(openPR) Bei jedem vierten Patienten steckt hinter der Depression eine bipolare Störung, die unerkannt und unbehandelt bleibt
24 Prozent der Patienten, bei denen Depressionen diagnostiziert werden, leiden eigentlich an einer bipolaren Störung. So lautet das Ergebnis einer aktuellen Studie der britischen Neasham Road Surgery, Darlington. Allein in Deutschland leben mindestens zwei Millionen Menschen als Grenzgänger zwischen Euphorie und Trübsal. Experten nehmen an, dass insgesamt bis zu 60 Prozent der bipolaren Störungen nicht erkannt oder fehldiagnostiziert werden. Im Durchschnitt vergehen bis zur richtigen Diagnose achteinhalb Jahre und mehrere Krankheitsphasen.
„Bipolar Erkrankte sind noch schlechter versorgt als Menschen mit Depressionen. Das liegt zum einen an den individuell sehr verschiedenen Ausprägungen und Verläufen, die die Diagnostik erschweren. Zum anderen sind viele Betroffene unzureichend informiert oder scheuen den Gang zum Arzt, auch aus mangelnder Krankheitseinsicht“, sagt Schide Nedjat, Leitende Ärztin der Christoph-Dornier-Klinik für Psychotherapie in Münster.
Bipolare Störungen verlaufen in Phasen, in manischen, hypomanen oder depressiven Episoden, die einzeln auftreten, sich aber auch überlappen können. Die durchschnittliche Dauer der Krankheitsphasen liegt bei vier bis zwölf Monaten. Insbesondere Patienten mit Hypomanie, einer abgeschwächten Form der Manie, fehlt oft die Krankheitseinsicht. Nach einer depressiven Phase empfinden sie die gehobene Grundstimmung und den gesteigerten Antrieb, die mit hypomanen Episoden einhergehen, als Erleichterung und nicht als Krankheit, zumal ihre Leistungsfähigkeit in diesen Phasen meistens am höchsten ist.
Nur ein geringer Prozentsatz der bipolaren Patienten erlebt manische Episoden tatsächlich ‚himmelhoch-jauchzend’. Die meisten weisen weniger schwere Ausprägungen der Manie oder Mischzustände mit depressiven Symptomen auf. Diese sind wesentlich schwerer zu erkennen und werden nur selten von den Patienten kommuniziert.

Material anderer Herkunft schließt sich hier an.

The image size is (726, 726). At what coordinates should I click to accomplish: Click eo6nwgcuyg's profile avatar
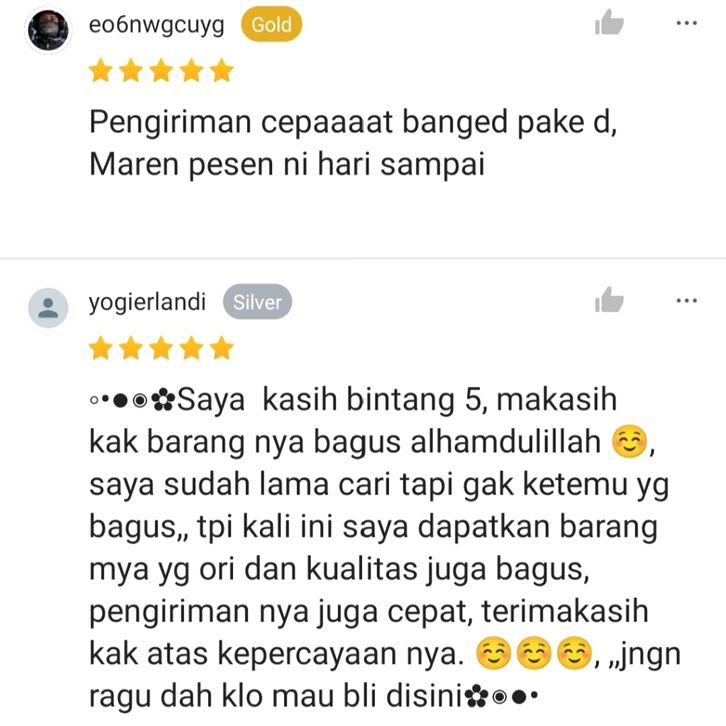click(48, 30)
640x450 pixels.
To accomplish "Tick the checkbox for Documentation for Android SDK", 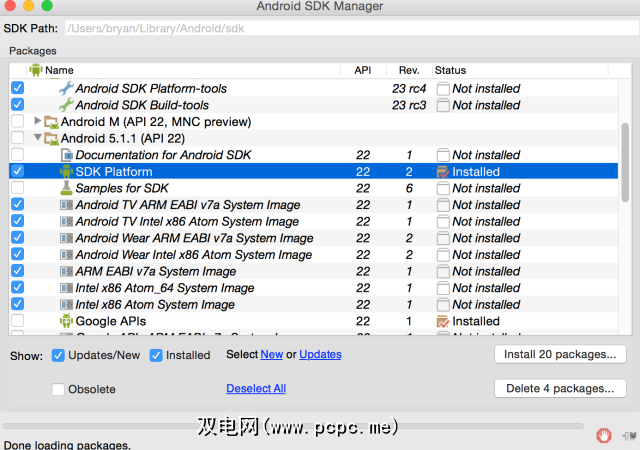I will pyautogui.click(x=17, y=155).
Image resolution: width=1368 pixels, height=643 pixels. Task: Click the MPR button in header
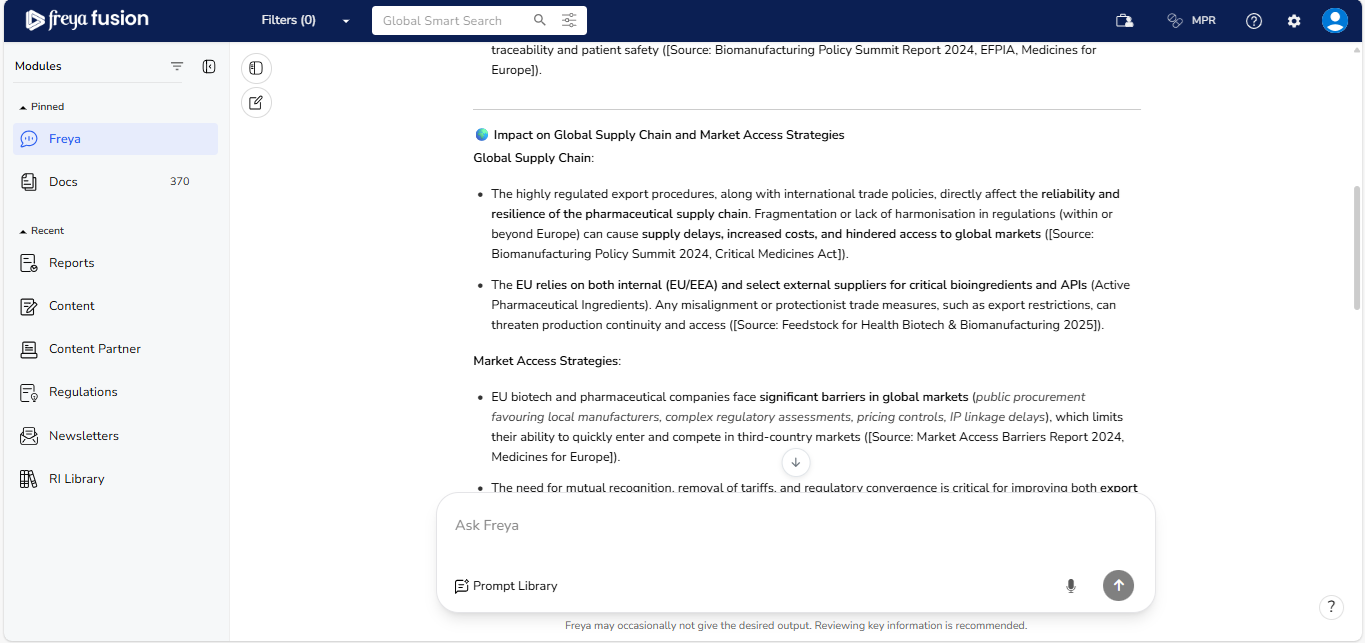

Genau darin liegt die Gefahr: „Bipolare Patienten werden oft als rezidivierend depressiv eingestuft, was bedeutet, dass sie keine stimmungsstabilisierende Behandlung erhalten, die den Stimmungsschwankungen frühzeitig entgegenwirken könnten. Je früher die bipolare Störung auftritt und je länger die Symptome anhalten, desto schlechter ist die Prognose. Jede neu auftretende Krankheitsepisode bedroht das berufliche und private Leben der Bertoffenen mehr“, warnt Schide Nedjat.
Nicht selten haben Menschen mit bipolaren Störungen zusätzlich mit Mobbing, Arbeitsplatzverlust und Scheidung zu kämpfen. Denn ihre Stimmungsschwankungen entwickeln eine Eigendynamik, die mit äußeren Umständen nicht mehr zu erklären ist. Die Anzahl der einzelnen Krankheitsepisoden variiert. In den ersten zehn Erkrankungsjahren sind es durchschnittlich vier. In dieser Zeit ist auch das Suizidrisiko am höchsten, vor allem wenn Alkohol und Drogen mit im Spiel sind. Insgesamt nehmen sich 15 Prozent der Betroffenen das Leben, jeder vierte begeht einen Suizidversuch.

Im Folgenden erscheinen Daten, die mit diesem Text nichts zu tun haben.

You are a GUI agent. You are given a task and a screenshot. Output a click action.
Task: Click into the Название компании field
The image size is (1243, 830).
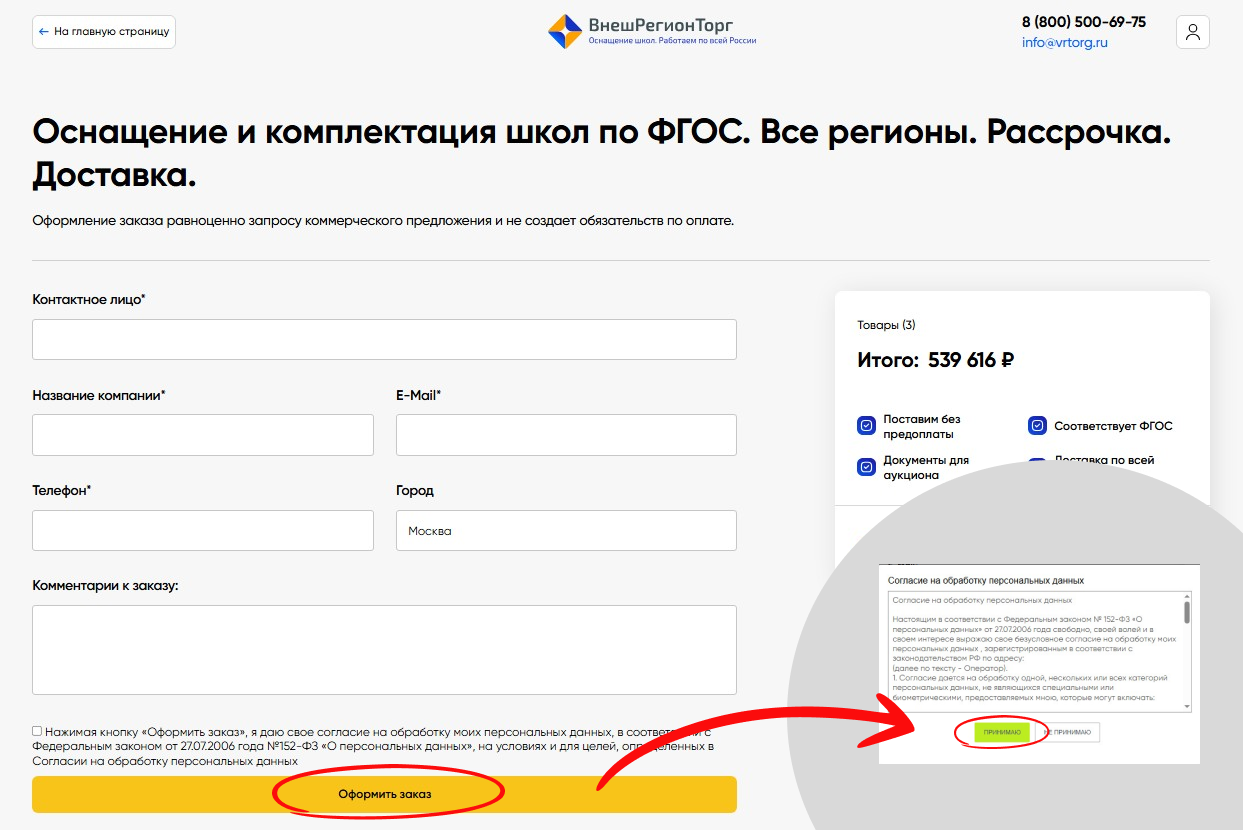(203, 435)
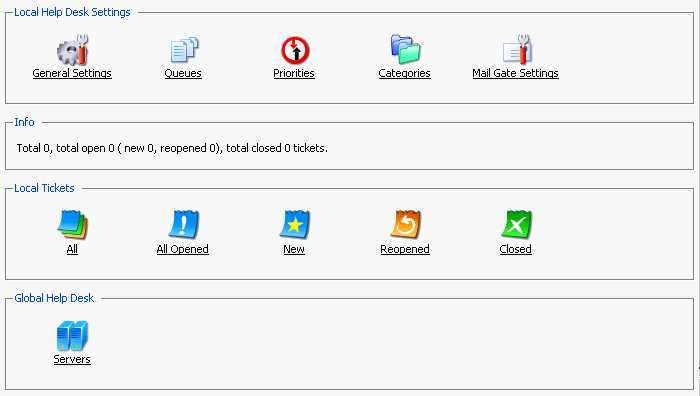The width and height of the screenshot is (700, 396).
Task: Click the Reopened text link
Action: 405,249
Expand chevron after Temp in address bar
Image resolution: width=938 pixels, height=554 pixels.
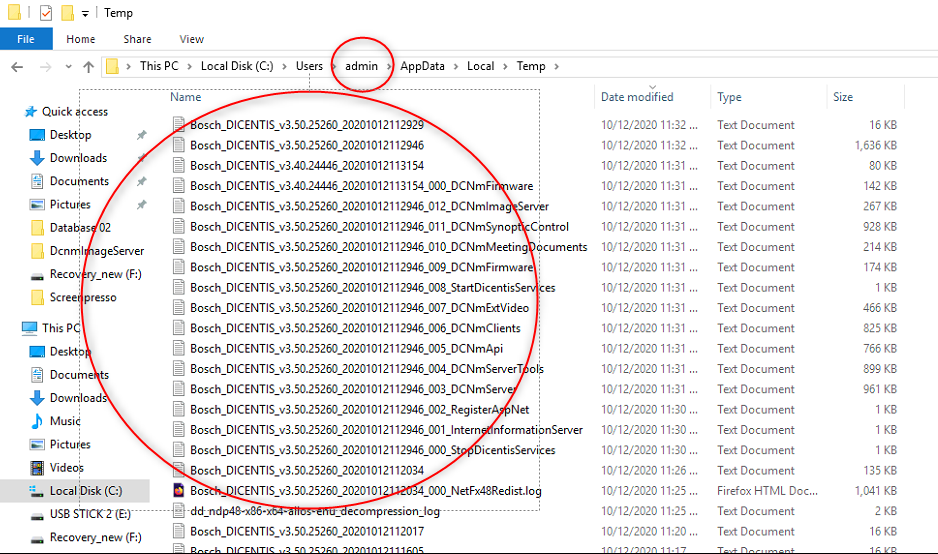556,67
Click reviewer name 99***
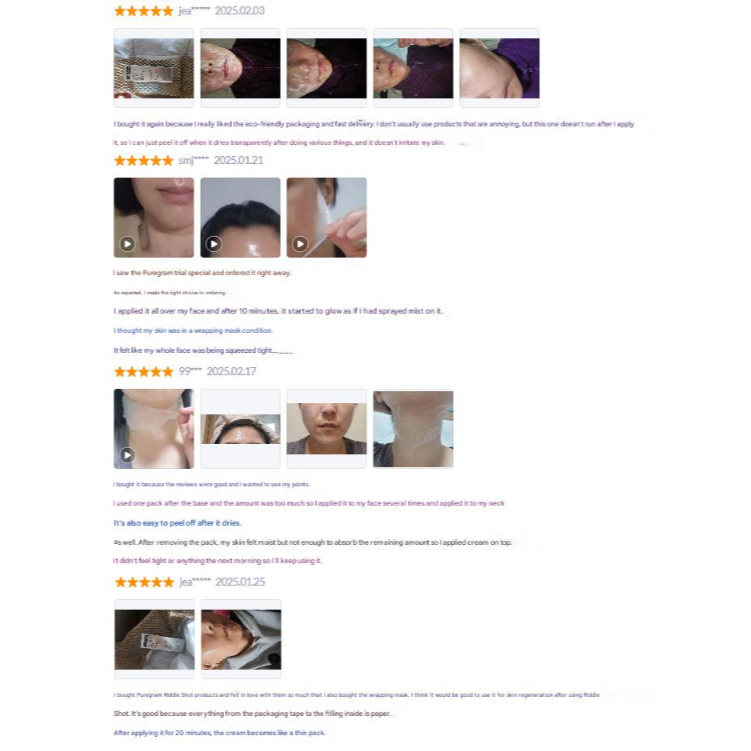This screenshot has height=751, width=751. 190,371
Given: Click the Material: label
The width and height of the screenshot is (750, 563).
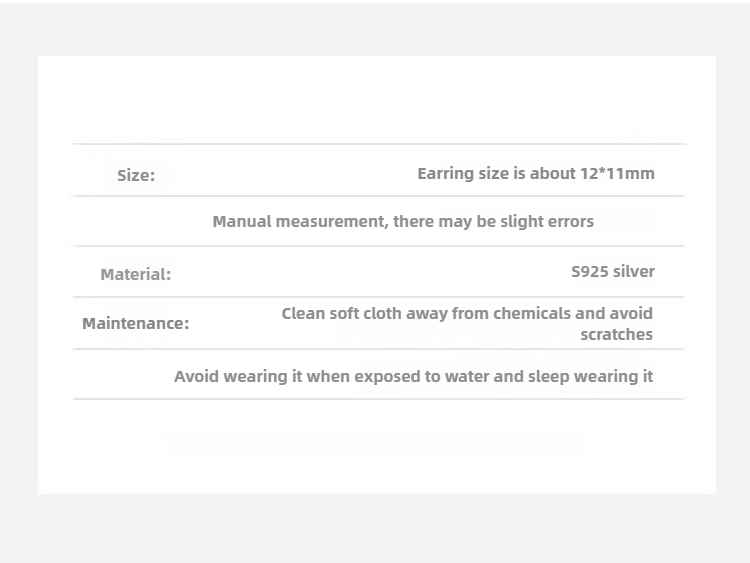Looking at the screenshot, I should 135,275.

In der Therapie bipolarer Störungen spielen Medikamente eine zentrale Rolle. Doch ohne begleitende Psychotherapie helfen sie nur begrenzt, denn der Patient muss lernen ein neues Selbstkonzept zu entwickeln, seinem Leben wieder eine Struktur zu geben, mit Stresssituationen umzugehen und Krisen zu meistern, und er muss einsehen, dass es wichtig ist, die Medikamente regelmäßig einzunehmen. Oft werden Medikamente aufgrund unerwünschter Nebenwirkungen, wie Potenzproblemen, eigenmächtig abgesetzt. Ohne Medikamente beträgt die Rückfallquote aber 80 Prozent, mit Medikamenten nur zehn.